INSTRUCTION - Rewrite the data below as a numbered list, skipping any blank lines and leaving out the pictures.

[Portion of a data file]

--- begin ---

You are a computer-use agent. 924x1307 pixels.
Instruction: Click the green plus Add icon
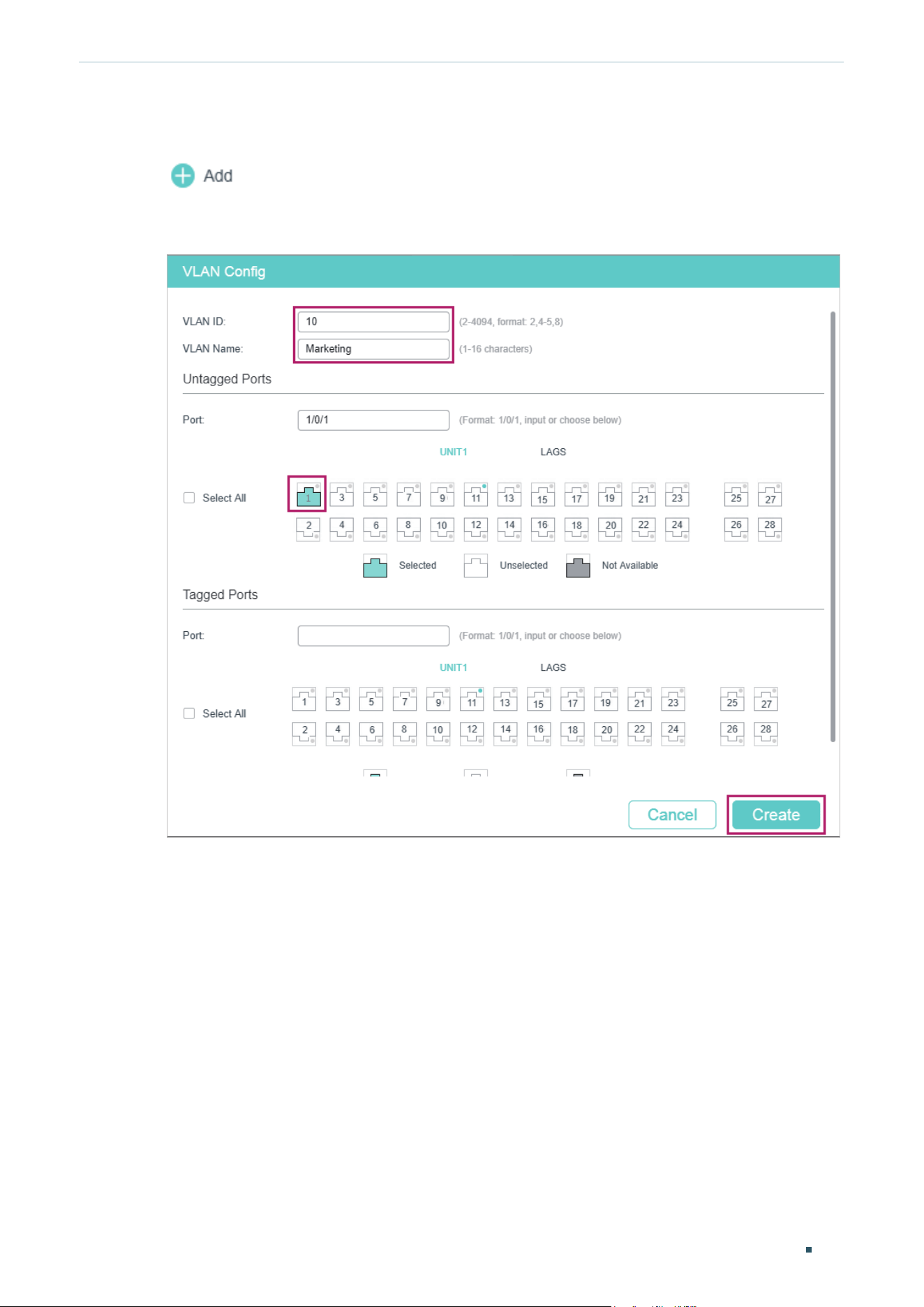(183, 176)
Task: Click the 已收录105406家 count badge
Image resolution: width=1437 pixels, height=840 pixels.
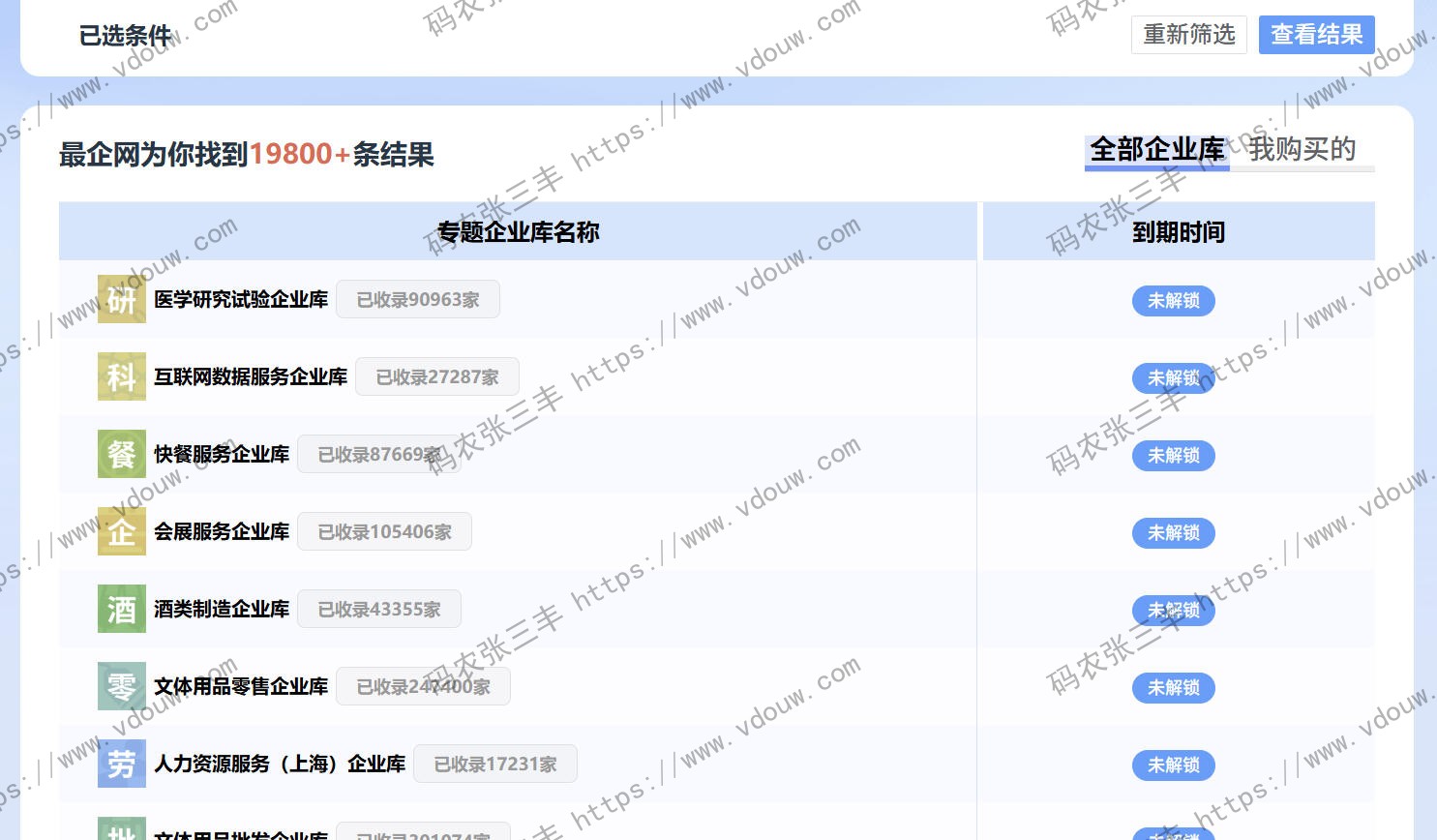Action: tap(384, 532)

--- end ---

WRITTEN REPLY -
1. You are a computer-use agent. 924x1307 pixels.
2. Instruction: Click the green plus Add icon
3. (183, 176)
4. Task: Click the 已收录105406家 count badge
5. Image resolution: width=1437 pixels, height=840 pixels.
6. Action: tap(384, 532)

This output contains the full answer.